=== Work task ===
Please answer from the article about Stan Hickerson below: who was chief annotator for the first volume of The Ellen G. White Letters and Manuscripts With Annotations?

=== Extract provided ===

Read also: Great Disappointment Remembered 170 Years On

Hickerson started his pastoral ministry in California and later moved to Michigan, serving as the associate pastor of the Battle Creek church and then as the pastor of the Stevensville church. It was in Michigan — where the Adventist Church was first established, in Battle Creek, in 1863 that his interest in Adventist heritage flourished.

“Stan was an amazing resource about early Adventist history, with a commanding grasp of both the big sweep of the church’s first 50 years as well as the details of architectural restoration and preservation that have been vital to the development of Historic Adventist Village in Battle Creek,” said Bill Knott, editor of the Adventist Review, who has known Hickerson for nearly two decades. Both Hickerson and Knott have been board members of Adventist Heritage Ministry, an organization that restores and preserves historic Adventist sites such as the Historic Adventist Village.

“Stan invariably had better and more detailed information about Adventist heritage than almost anyone else in the room,” Knott said. “He offered it with a lively sense of humor and a trademark passion to help members understand how God led this Advent people through the decades.”

Annotating Ellen White

In 2012, Hickerson accepted an invitation from the White Estate to carry out the task of researching and annotating the second volume of The Ellen G. White Letters and Manuscripts With Annotations (1860-1863), continuing a work started by Roland Karlman, chief annotator for the first volume (1845-1859), who had retired.

“Stan was gifted in tenaciously pursuing facts about little-known areas of early Adventist history,” said Tim Poirier, vice director of the White Estate and annotation project manager. “His demonstrated research abilities, coupled with his respect for the writings of Ellen White, made him a perfect candidate to carry on this assignment. But he would never have called it an ‘assignment.’ It was pure enjoyment for him.”

Hickerson had completed the research for all of the documents and was beginning the writing of the annotations when he took ill.

In conjunction with his interest in church history, Hickerson did adjunct teaching for Andrews through the years, and was a frequent presenter at camp meetings and seminars about Adventist history.

Hickerson is survived by his wife, Kathryn, six children from two marriages, and five grandchildren.

A memorial service will be held at the Andrews University Pioneer Memorial Church on Monday, Jan. 18. In lieu of flowers, the family has requested that any donations be made to Adventist Heritage Ministry for the Joseph Bates Home Project.

The childhood home of Bates, a cofounder of the Adventist Church, was built in 1742 in Fairhaven, Massachusetts. Most recently, Hickerson had been working on restoring the two-story building as a historical consultant.

“He had a knack for researching elusive bits of information about Adventist heritage, including finding early books and photographs,” said James R. Nix, director of the White Estate.

Among Nix’s favorite recollections was when Hickerson was sharing something interesting he had just discovered, such as a clue to how a historic Adventist building had looked originally.

“He was jealous that everything properly represent His Lord and His church,” Nix said.

“Stan’s care for details; his enthusiasm for life; and his friendship with people from all over the world means that many, including myself, will miss him as together we look forward to the resurrection when we, with his family, will see Stan again,” he said.

=== Entries supplied ===

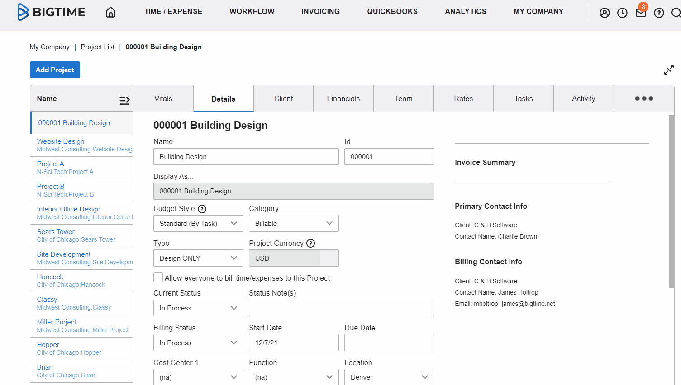The width and height of the screenshot is (681, 385).
Task: Open the QUICKBOOKS menu
Action: (x=392, y=12)
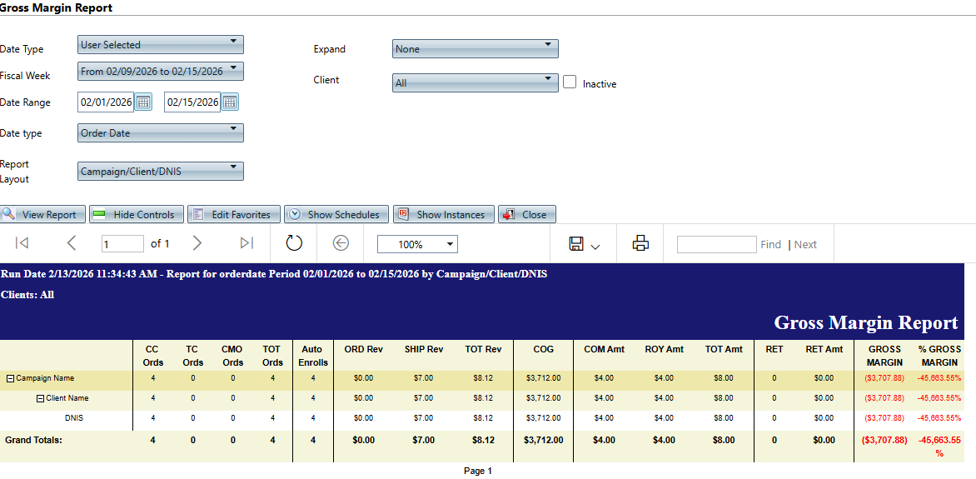Open Show Schedules
This screenshot has height=479, width=976.
point(335,214)
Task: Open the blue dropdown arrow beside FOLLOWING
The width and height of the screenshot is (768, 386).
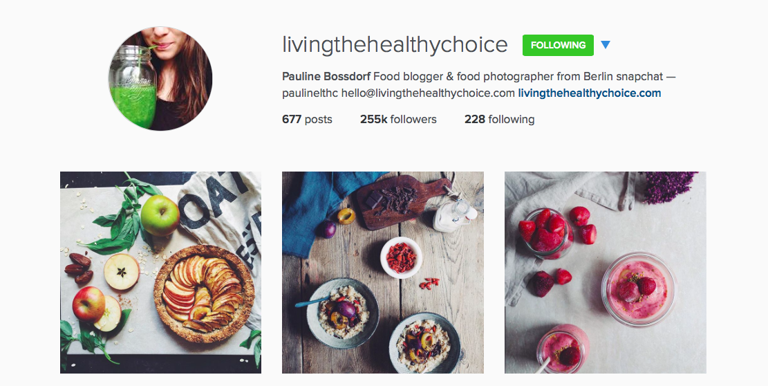Action: [x=606, y=45]
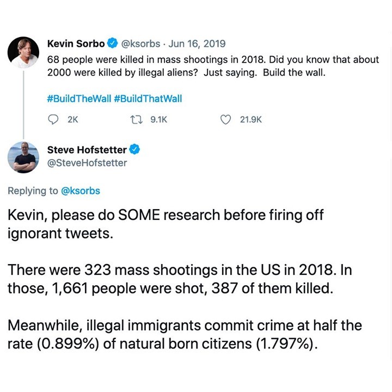
Task: Click the 21.9K likes count
Action: coord(251,119)
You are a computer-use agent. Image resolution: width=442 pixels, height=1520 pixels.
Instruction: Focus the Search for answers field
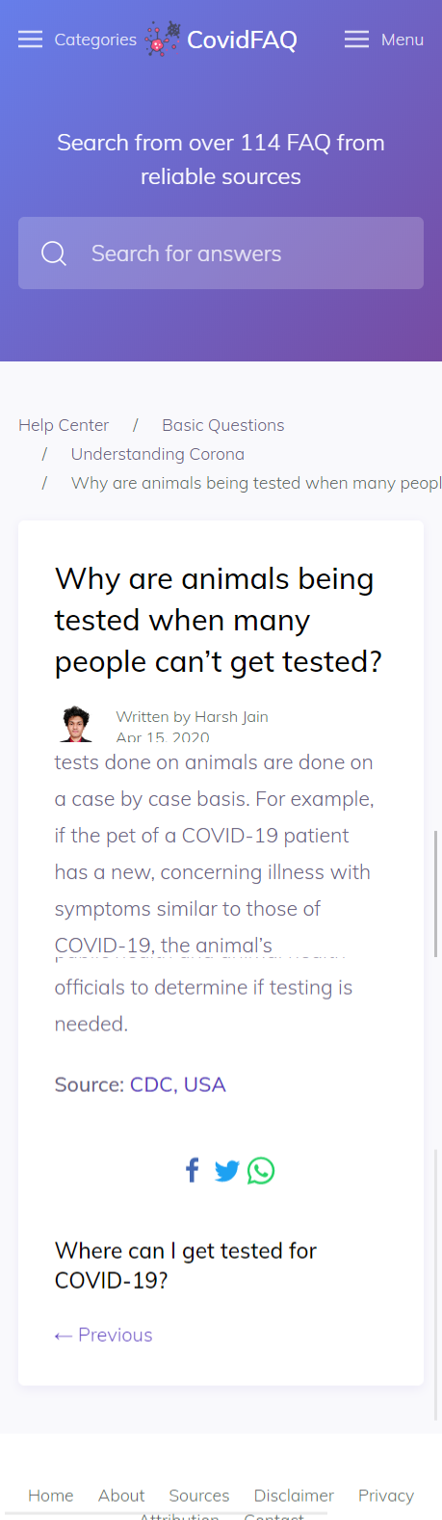tap(221, 253)
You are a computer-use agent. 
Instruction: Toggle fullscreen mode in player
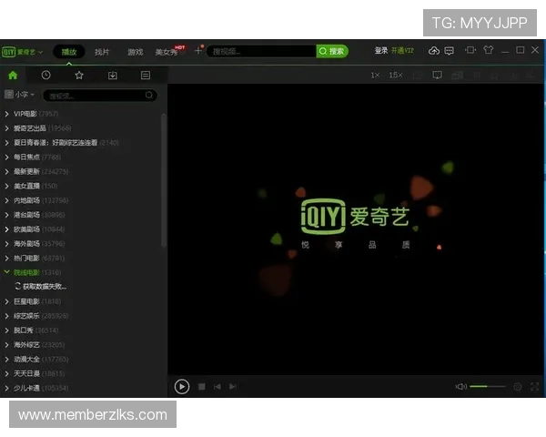click(x=534, y=387)
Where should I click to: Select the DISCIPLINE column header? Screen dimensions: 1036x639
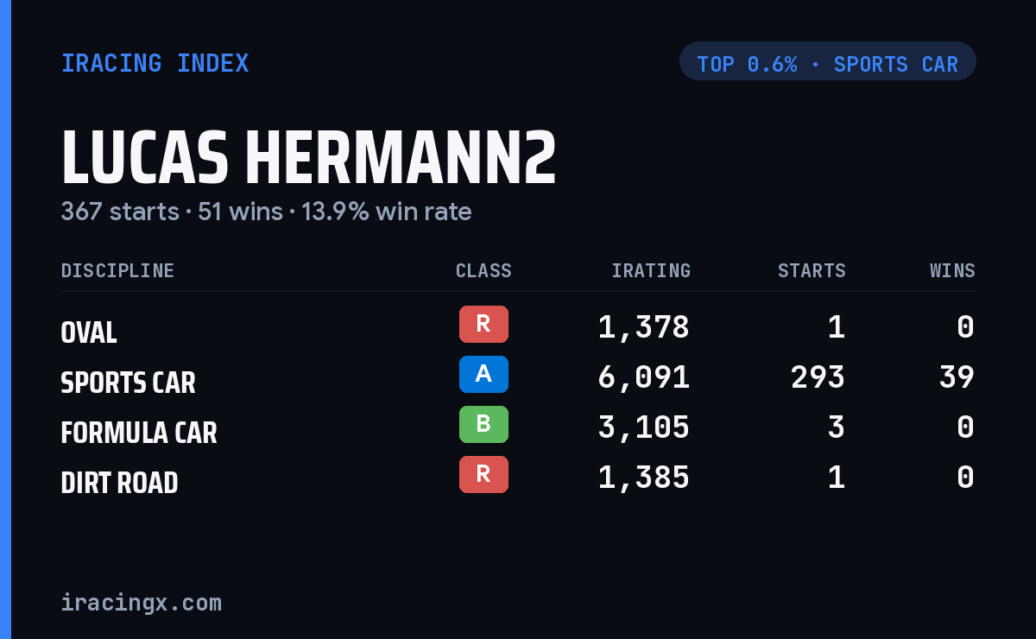tap(117, 270)
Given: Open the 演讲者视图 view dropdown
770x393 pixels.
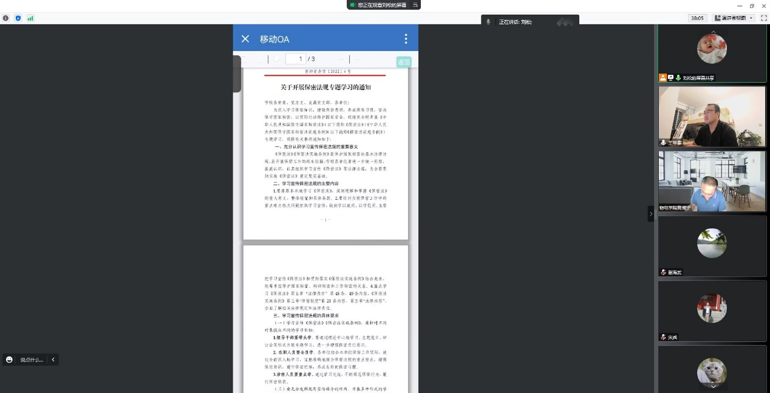Looking at the screenshot, I should (734, 18).
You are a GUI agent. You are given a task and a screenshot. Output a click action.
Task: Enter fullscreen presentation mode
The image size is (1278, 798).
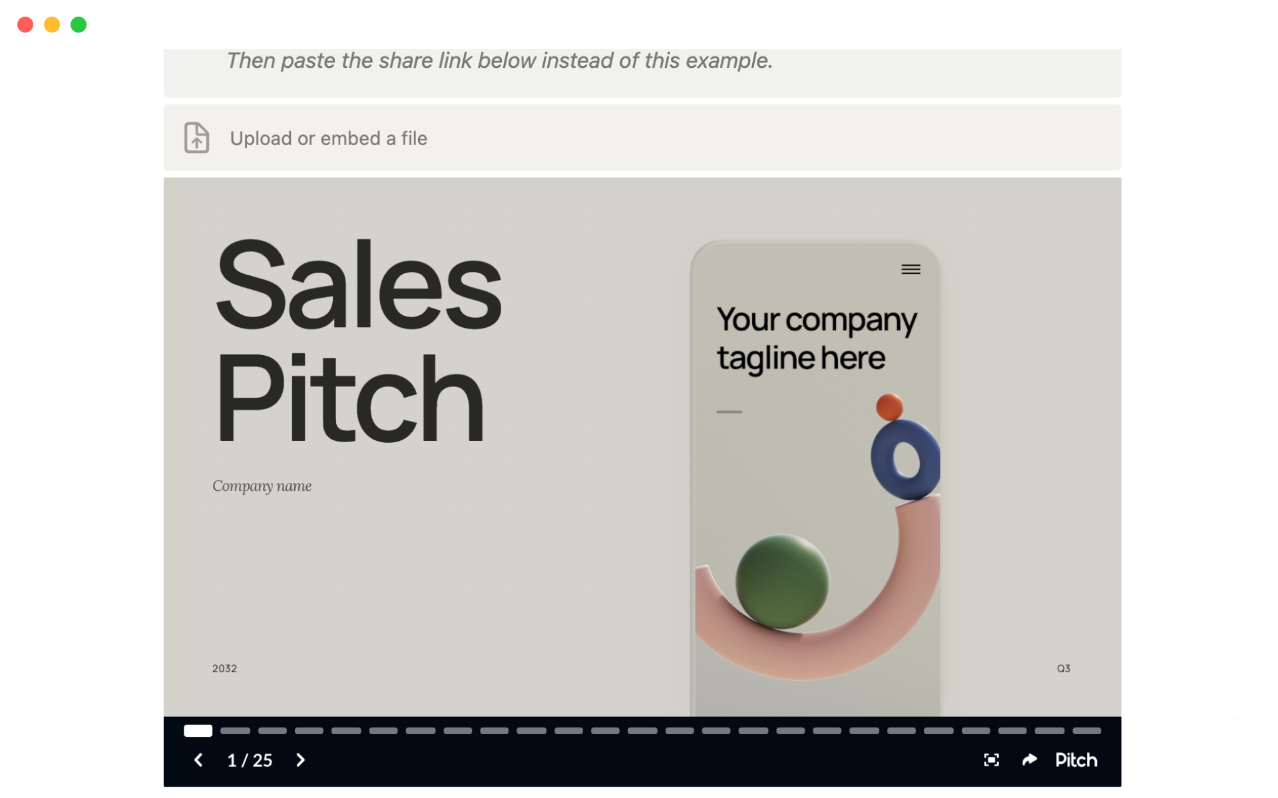click(991, 760)
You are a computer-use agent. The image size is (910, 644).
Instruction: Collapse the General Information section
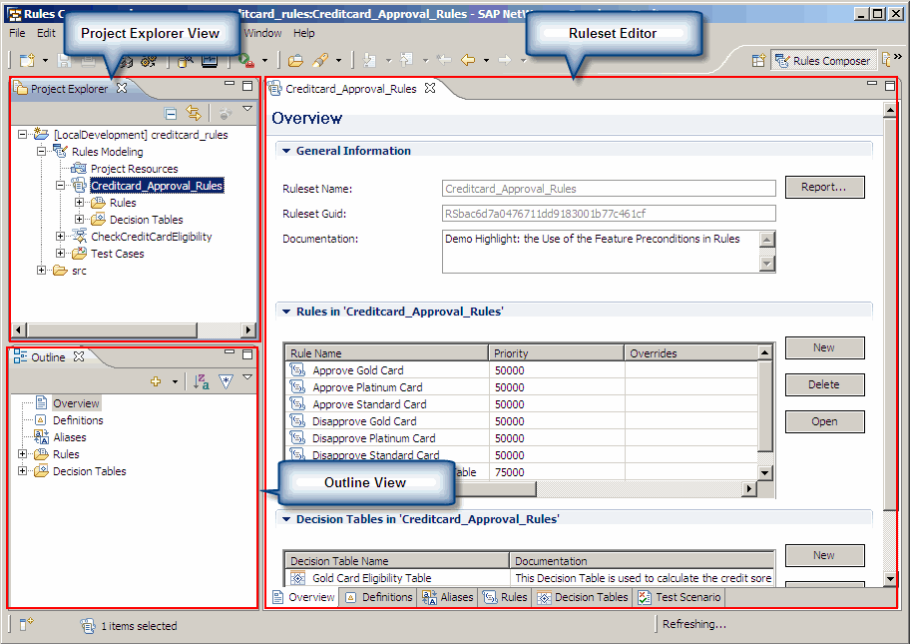click(x=286, y=151)
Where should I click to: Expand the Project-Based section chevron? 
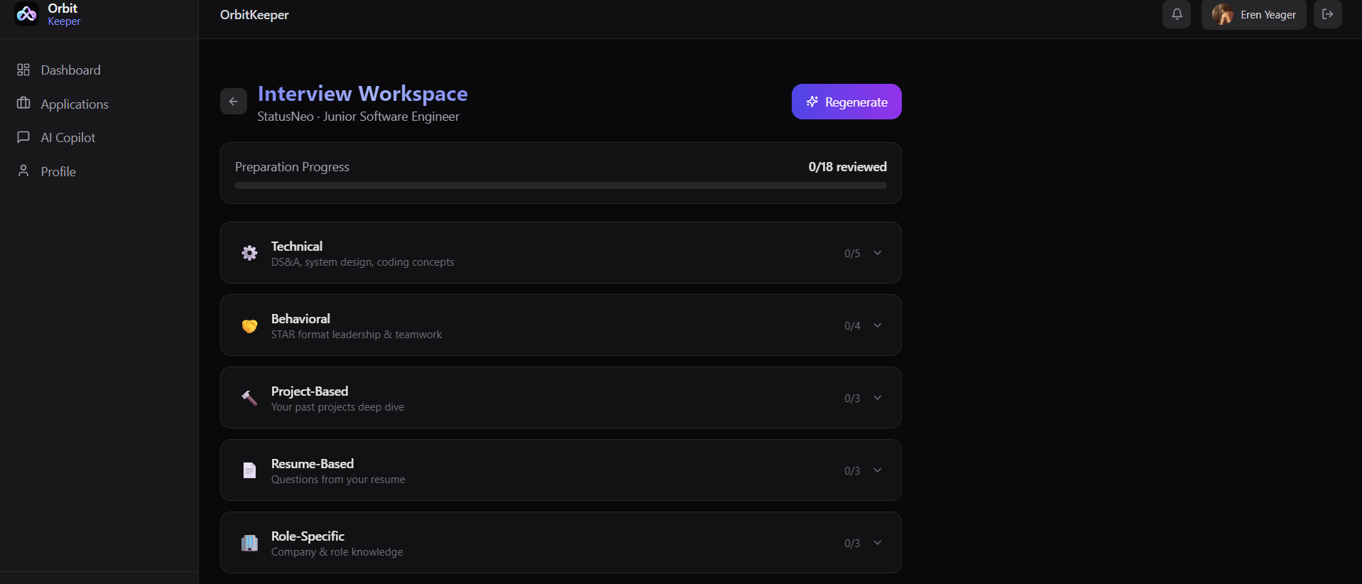point(878,398)
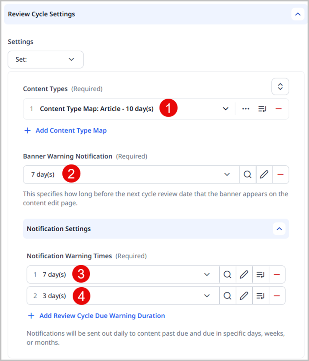
Task: Remove the Content Type Map: Article entry
Action: click(278, 109)
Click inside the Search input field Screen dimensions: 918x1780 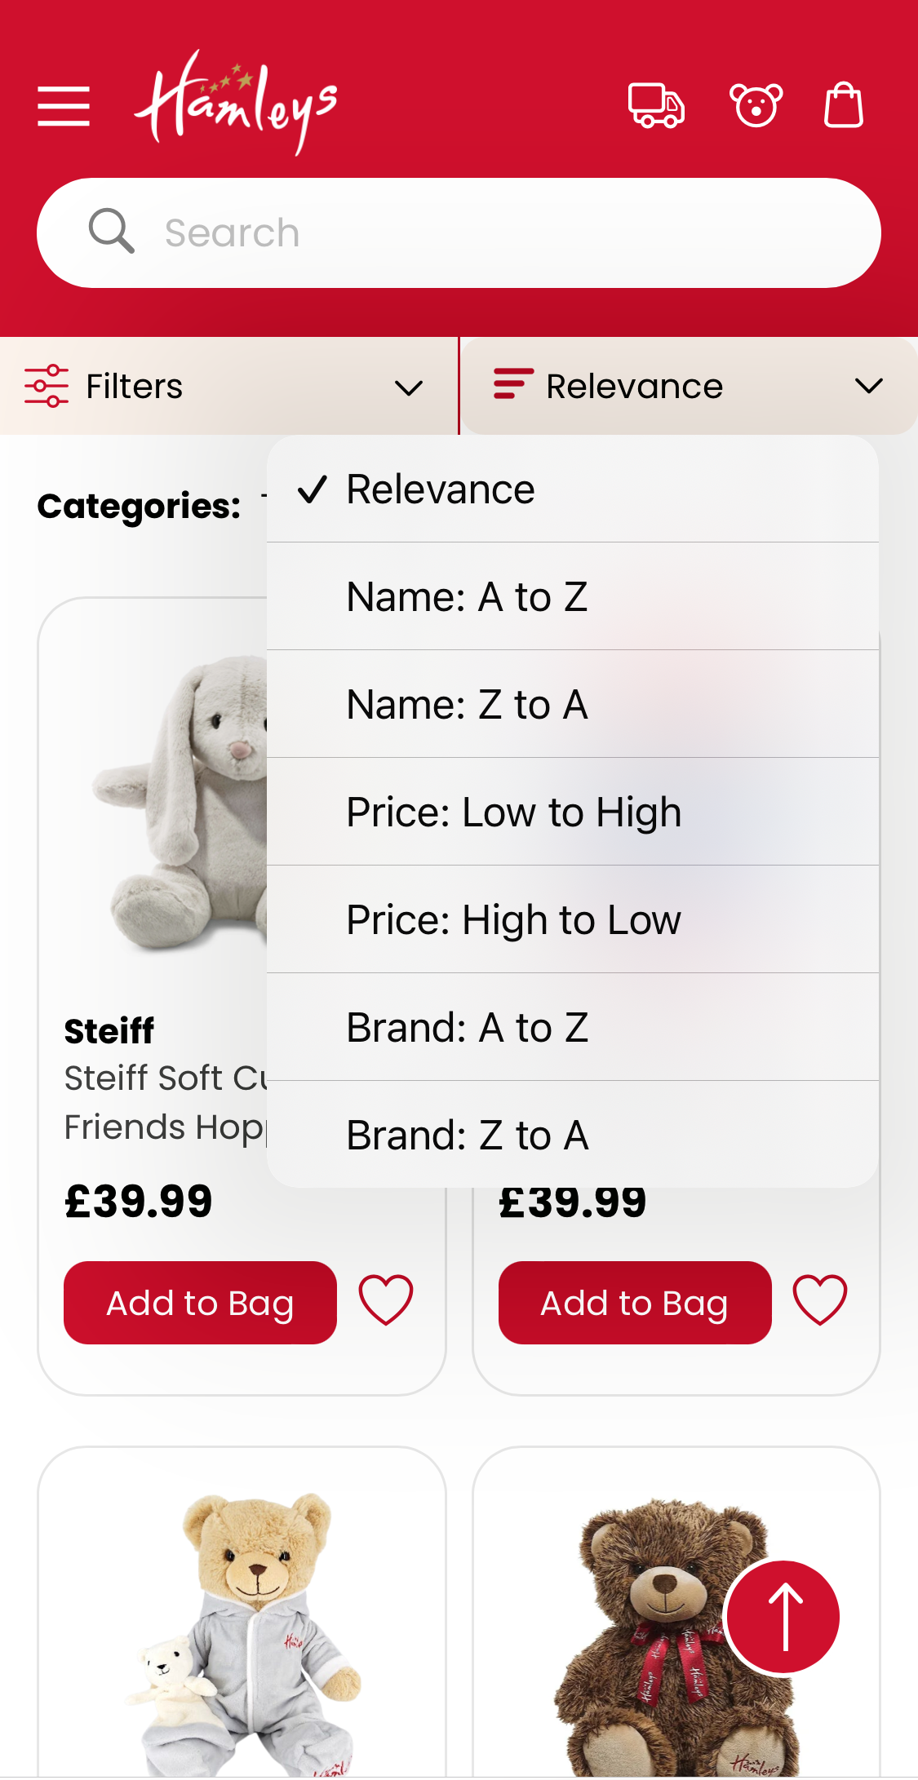click(457, 232)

=== Worked solution ===
Roland Karlman.